A Golub-Welsch version for simultaneous Gaussian quadrature
Walter Van Assche
TL;DR
This paper extends the Golub–Welsch framework to simultaneous Gaussian quadrature for two measures by using a banded Hessenberg matrix whose eigenvalues give the quadrature nodes. The quadrature weights are recovered from left and right eigenvectors via a linking constant matrix, leveraging the Christoffel–Darboux kernel for multiple orthogonal polynomials that ties type II and type I polynomials together. A self-contained proof is provided for the case of two measures (an Angelesco-type setting), and numerical illustrations are given for weights related to modified Bessel functions. The approach enables stable, efficient computation of nodes and weights for simultaneous quadrature and points to natural extensions to more than two measures.
Abstract
The zeros of type II multiple orthogonal polynomials can be used for quadrature formulas that approximate $r$ integrals of the same function $f$ with respect to $r$ measures $μ_1,\ldots,μ_r$ in the spirit of Gaussian quadrature.

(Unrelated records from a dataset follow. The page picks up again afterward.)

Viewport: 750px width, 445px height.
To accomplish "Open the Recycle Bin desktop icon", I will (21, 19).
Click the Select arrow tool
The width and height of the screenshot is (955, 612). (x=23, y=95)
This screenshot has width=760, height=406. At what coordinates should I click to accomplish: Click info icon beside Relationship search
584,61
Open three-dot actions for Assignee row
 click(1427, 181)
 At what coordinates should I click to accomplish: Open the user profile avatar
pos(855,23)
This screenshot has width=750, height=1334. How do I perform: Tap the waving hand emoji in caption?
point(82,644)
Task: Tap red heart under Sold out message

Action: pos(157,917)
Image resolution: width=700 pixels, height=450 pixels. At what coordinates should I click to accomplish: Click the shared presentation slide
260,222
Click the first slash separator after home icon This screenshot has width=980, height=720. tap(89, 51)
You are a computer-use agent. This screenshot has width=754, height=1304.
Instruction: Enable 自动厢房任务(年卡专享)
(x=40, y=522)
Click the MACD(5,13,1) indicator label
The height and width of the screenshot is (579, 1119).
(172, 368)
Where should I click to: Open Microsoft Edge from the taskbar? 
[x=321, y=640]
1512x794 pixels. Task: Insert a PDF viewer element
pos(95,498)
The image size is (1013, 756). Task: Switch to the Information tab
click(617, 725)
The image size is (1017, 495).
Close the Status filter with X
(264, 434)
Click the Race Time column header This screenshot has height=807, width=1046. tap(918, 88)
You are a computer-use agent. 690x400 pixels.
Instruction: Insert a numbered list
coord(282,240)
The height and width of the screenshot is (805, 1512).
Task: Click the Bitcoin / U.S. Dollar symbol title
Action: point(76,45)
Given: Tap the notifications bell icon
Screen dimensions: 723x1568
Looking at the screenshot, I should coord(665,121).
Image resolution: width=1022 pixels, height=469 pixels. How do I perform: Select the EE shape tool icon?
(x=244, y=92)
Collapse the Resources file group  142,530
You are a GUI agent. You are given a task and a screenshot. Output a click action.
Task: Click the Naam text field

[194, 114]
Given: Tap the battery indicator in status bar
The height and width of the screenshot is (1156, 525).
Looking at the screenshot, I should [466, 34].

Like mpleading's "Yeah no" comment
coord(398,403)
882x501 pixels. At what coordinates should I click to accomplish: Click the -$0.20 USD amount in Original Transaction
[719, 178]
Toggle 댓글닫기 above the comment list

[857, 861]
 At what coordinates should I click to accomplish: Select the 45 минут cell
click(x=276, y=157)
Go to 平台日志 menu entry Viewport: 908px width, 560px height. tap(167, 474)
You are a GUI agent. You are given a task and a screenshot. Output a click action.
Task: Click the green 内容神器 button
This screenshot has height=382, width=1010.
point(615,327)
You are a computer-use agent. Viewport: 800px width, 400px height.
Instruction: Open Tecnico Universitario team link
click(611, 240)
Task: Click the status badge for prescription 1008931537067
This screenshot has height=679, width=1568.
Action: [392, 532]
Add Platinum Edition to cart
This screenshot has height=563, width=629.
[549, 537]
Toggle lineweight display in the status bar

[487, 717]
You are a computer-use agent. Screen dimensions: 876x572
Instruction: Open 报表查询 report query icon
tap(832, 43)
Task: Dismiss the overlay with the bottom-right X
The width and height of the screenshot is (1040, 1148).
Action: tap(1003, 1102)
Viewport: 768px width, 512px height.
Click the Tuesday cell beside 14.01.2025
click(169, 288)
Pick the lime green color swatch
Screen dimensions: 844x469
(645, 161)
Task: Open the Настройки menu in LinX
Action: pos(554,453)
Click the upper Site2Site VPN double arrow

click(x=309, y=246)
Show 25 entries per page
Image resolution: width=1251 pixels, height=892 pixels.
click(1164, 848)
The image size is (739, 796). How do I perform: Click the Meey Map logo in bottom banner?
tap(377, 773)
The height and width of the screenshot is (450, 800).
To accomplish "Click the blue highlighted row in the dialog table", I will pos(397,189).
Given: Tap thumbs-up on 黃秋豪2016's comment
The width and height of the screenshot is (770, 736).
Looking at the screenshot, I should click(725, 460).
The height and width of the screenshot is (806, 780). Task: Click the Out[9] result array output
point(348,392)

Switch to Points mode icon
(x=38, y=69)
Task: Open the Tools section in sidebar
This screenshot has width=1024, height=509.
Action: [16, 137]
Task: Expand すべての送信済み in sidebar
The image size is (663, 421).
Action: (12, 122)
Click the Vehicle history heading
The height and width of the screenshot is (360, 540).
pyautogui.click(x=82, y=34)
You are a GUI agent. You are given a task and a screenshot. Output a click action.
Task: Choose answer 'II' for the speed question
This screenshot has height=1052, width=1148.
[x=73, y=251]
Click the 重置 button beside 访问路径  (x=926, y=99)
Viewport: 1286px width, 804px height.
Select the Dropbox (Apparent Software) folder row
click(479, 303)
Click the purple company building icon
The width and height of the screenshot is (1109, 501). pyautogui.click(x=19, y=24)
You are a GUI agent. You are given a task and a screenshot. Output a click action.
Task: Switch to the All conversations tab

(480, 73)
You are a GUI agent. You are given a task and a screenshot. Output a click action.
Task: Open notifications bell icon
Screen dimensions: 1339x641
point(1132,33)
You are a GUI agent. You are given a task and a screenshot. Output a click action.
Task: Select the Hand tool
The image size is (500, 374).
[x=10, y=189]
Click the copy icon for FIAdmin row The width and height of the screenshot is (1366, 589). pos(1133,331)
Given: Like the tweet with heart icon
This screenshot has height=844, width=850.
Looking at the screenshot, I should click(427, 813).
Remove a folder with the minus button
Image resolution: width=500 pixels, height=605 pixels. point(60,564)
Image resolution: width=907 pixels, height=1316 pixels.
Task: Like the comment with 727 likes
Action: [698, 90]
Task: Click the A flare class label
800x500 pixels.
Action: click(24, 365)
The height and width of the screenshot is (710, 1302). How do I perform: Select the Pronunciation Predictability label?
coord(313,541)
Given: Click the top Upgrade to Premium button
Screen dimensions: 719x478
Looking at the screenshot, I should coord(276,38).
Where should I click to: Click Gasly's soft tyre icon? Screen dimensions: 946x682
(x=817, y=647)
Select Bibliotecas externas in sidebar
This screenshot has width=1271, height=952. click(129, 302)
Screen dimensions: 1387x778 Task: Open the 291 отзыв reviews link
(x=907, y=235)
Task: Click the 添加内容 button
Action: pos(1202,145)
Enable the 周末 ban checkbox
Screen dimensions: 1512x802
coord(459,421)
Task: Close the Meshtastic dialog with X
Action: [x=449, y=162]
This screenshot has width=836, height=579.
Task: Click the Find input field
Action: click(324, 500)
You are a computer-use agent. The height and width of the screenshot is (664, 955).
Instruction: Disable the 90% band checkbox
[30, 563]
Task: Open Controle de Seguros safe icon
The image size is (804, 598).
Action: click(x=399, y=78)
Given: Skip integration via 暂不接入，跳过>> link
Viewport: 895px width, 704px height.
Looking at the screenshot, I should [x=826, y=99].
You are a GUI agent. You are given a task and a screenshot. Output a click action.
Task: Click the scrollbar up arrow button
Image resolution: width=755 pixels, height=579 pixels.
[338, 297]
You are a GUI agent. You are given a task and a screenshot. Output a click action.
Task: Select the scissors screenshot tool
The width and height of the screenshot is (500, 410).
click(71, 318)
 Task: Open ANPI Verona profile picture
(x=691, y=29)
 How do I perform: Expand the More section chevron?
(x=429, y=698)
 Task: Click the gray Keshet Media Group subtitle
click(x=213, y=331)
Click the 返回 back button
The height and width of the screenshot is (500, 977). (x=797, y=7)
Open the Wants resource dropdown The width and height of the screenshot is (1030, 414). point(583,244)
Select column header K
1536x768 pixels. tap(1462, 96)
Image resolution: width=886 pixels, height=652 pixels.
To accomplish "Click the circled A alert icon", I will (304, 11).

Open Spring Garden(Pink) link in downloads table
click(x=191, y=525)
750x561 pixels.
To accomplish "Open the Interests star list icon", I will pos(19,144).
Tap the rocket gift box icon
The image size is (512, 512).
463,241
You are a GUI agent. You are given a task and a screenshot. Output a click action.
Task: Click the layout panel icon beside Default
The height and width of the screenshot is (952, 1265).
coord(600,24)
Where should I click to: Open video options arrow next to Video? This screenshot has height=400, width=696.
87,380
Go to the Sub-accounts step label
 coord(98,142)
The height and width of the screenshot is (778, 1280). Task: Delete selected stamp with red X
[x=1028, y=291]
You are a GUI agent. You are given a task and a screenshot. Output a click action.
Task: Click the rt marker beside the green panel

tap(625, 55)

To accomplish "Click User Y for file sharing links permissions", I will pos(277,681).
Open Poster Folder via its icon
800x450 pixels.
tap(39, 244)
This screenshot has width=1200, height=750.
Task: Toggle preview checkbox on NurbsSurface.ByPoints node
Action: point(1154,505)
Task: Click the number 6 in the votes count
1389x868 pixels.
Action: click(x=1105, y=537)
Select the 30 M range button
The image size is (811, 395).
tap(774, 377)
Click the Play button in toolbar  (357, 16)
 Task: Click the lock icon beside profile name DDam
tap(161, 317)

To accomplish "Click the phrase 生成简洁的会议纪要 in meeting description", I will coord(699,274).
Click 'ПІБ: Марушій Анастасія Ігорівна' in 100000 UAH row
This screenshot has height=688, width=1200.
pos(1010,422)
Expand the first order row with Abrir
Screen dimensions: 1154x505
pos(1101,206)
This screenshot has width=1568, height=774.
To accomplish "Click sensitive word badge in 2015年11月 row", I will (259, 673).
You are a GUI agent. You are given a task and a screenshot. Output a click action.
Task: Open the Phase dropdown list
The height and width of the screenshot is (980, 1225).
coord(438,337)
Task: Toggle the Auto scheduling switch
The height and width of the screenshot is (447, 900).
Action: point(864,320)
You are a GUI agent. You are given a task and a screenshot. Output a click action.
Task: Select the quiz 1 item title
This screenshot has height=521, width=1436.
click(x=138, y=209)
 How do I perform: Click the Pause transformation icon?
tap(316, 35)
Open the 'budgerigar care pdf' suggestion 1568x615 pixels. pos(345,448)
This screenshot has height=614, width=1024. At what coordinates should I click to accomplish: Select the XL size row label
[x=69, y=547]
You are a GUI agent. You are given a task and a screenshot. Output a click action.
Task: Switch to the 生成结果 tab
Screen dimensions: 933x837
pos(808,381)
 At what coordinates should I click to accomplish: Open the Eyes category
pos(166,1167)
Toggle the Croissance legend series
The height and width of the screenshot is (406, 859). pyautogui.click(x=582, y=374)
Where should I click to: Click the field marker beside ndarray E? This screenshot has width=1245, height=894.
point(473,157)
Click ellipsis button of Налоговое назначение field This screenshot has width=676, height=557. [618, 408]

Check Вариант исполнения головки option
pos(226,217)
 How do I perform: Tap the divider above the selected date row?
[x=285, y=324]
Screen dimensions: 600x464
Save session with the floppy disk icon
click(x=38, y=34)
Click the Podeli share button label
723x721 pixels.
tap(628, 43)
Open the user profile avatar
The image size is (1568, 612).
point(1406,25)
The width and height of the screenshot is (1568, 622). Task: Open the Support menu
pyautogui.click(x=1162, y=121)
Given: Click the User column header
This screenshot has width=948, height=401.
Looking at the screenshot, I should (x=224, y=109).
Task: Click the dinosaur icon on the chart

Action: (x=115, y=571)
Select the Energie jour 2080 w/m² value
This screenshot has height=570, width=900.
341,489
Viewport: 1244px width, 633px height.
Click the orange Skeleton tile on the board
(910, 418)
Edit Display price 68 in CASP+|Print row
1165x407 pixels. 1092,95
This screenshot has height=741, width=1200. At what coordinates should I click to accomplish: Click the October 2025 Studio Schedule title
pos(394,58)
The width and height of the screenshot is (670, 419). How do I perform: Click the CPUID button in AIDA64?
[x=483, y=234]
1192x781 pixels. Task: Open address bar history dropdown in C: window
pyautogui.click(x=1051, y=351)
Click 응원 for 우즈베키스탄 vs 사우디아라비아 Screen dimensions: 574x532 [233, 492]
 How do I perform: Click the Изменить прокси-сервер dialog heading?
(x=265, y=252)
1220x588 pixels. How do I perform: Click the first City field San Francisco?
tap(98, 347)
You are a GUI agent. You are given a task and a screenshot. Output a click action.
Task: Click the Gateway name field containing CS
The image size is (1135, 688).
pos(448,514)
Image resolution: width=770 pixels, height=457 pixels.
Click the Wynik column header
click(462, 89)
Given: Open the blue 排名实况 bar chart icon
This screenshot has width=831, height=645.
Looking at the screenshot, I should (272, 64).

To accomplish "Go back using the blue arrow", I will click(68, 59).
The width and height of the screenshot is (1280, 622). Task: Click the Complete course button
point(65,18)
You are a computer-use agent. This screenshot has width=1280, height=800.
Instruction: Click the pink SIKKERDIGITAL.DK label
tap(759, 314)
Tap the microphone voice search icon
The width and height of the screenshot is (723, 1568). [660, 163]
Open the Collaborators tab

This was first suggested by Borges in 1994, even though he does not mention multiple orthogonality. We give a method to compute the quadrature nodes and the quadrature weights which extends the Golub-Welsch approach using the eigenvalues and left and right eigenvectors of a banded Hessenberg matrix. This method was already described by Coussement and Van Assche in 2005 but it seems to have gone unnoticed. We describe the result in detail for $r=2$ and give some examples.